What you should do: Images within the entries are to be omitted; the remainder must be reproduced exactly.

Material provided:
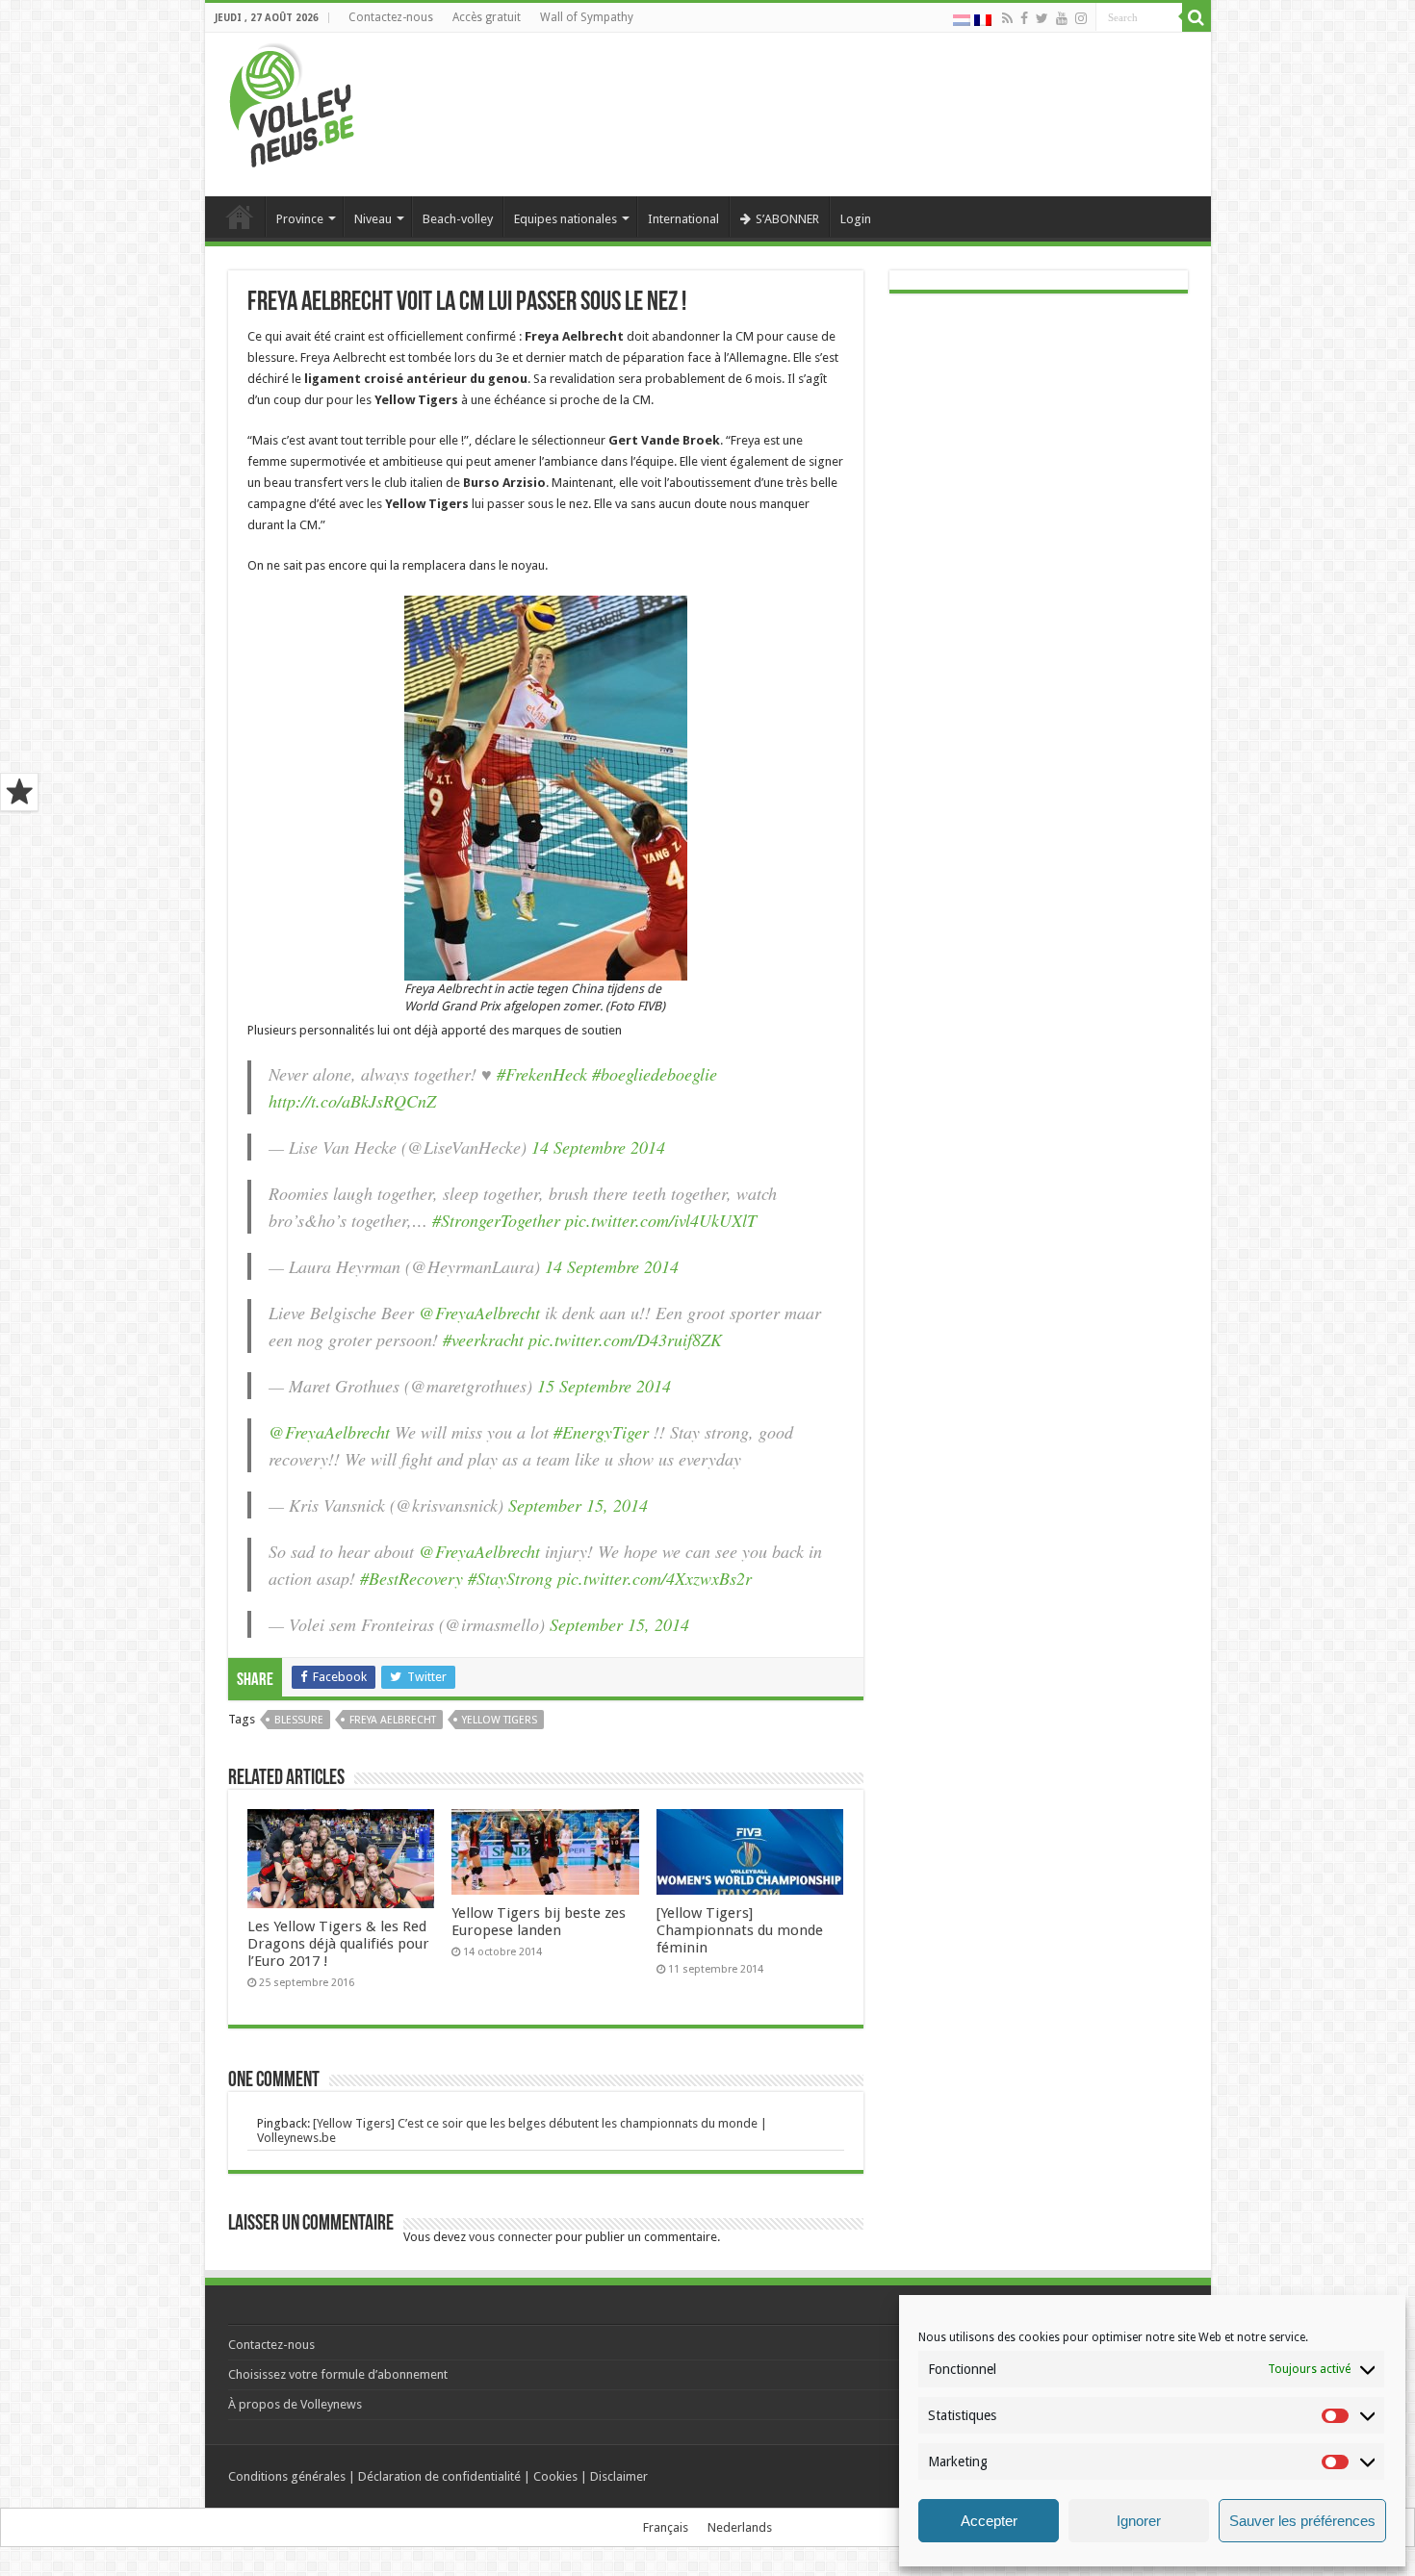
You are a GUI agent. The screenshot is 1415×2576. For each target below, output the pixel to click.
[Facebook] (1024, 18)
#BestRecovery (411, 1578)
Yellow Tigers (499, 1720)
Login (855, 219)
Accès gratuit (486, 17)
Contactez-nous (390, 17)
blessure (298, 1720)
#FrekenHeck (542, 1073)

Task output:
You are a GUI agent. The screenshot is 1415×2576. For each target below, output the pixel to click.
[Facebook] (1024, 18)
#BestRecovery (411, 1578)
Yellow Tigers (499, 1720)
Login (855, 219)
Accès gratuit (486, 17)
Contactez-nous (390, 17)
blessure (298, 1720)
#FrekenHeck (542, 1073)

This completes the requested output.